= INPUT =
Start of Block

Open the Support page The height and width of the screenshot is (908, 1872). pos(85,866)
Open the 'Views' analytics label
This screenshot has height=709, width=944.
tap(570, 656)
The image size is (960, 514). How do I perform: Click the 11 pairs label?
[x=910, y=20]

End of Block
Start of Block

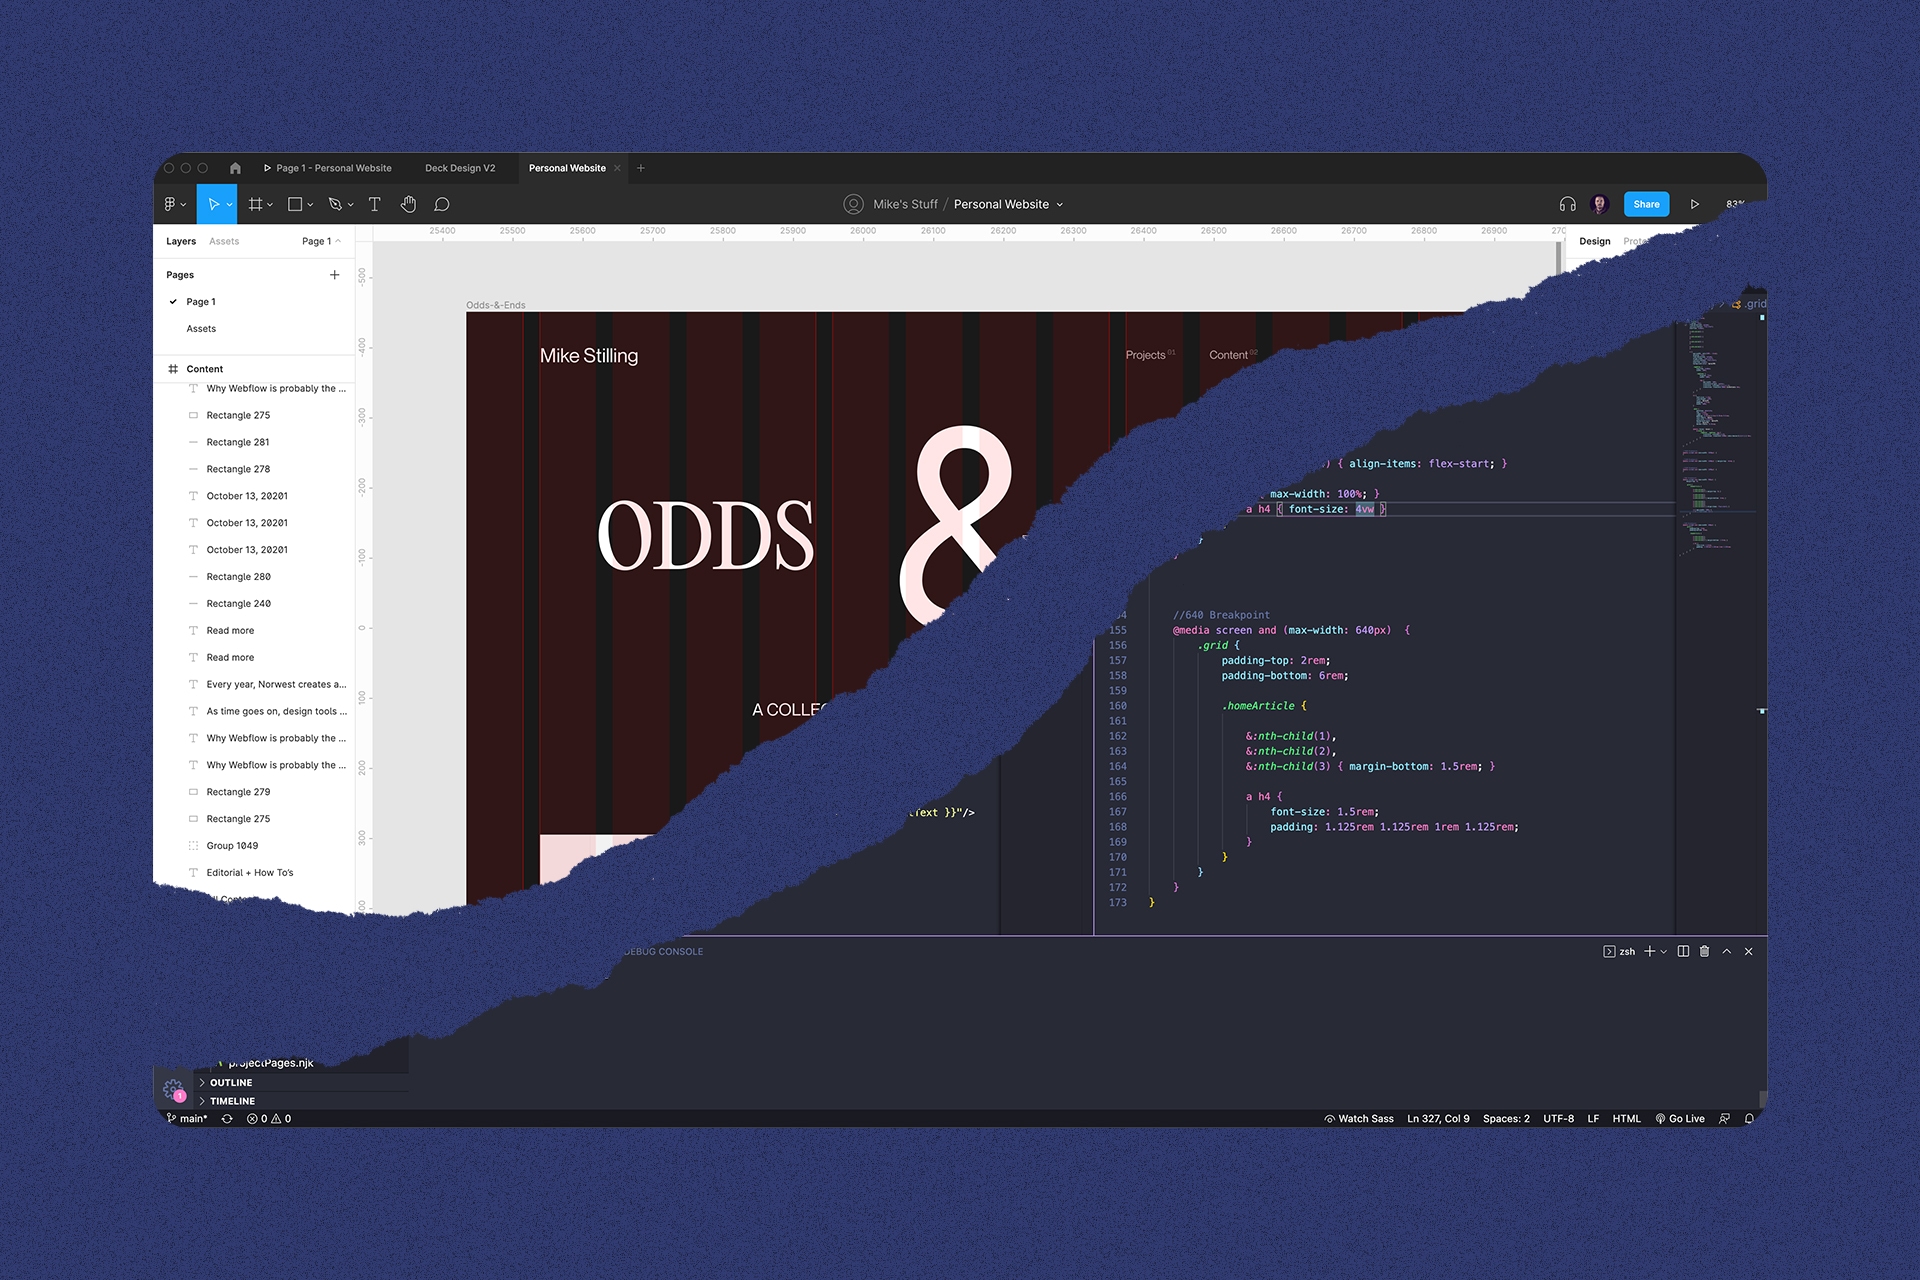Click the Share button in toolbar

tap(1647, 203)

End of Block

= EXERCISE OBJECTIVE =
Where in the entries does the word "Open" occur? Copy out each line that has it.

= ANSWER TO THE PROBLEM =
Open the Support page The height and width of the screenshot is (908, 1872). pos(85,866)
Open the 'Views' analytics label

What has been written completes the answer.